PROBLEM REQUIREMENTS: If a line appears in the data below, it must appear in your answer exactly as given.

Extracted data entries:
##########
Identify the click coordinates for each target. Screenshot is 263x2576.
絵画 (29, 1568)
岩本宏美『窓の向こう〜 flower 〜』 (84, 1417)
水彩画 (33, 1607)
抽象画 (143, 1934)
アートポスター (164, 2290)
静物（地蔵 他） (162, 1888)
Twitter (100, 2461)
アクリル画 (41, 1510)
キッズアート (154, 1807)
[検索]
##########
EXERCISE RESULT:
Identify the click coordinates for each target. Screenshot is 263x2576.
絵画 (29, 1568)
岩本宏美『窓の向こう〜 flower 〜』 (84, 1417)
水彩画 (33, 1607)
抽象画 (143, 1934)
アートポスター (164, 2290)
静物（地蔵 他） (162, 1888)
Twitter (100, 2461)
アクリル画 (41, 1510)
キッズアート (154, 1807)
[検索]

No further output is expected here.